What you are asked to do
For the data below, transcribe the part that opens with the line containing "Viewport: 302px width, 225px height." and closes with the line containing "the help icon", exactly and with no pictures.

Extracted records

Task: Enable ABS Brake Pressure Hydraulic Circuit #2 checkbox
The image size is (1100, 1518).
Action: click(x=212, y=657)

--

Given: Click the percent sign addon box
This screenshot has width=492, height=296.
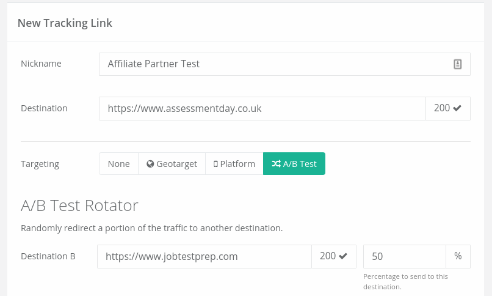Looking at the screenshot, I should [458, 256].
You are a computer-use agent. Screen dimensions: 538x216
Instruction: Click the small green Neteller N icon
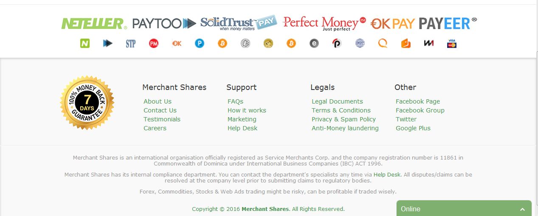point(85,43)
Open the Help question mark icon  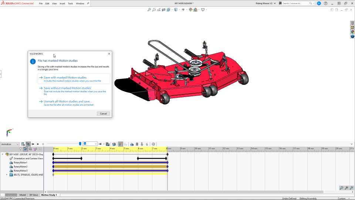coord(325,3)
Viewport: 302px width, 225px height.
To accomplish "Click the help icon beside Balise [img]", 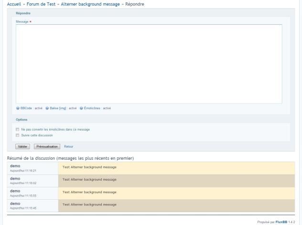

Answer to the exercise
Viewport: 302px width, 225px height.
To accomplish "Click the help icon beside Balise [img]", 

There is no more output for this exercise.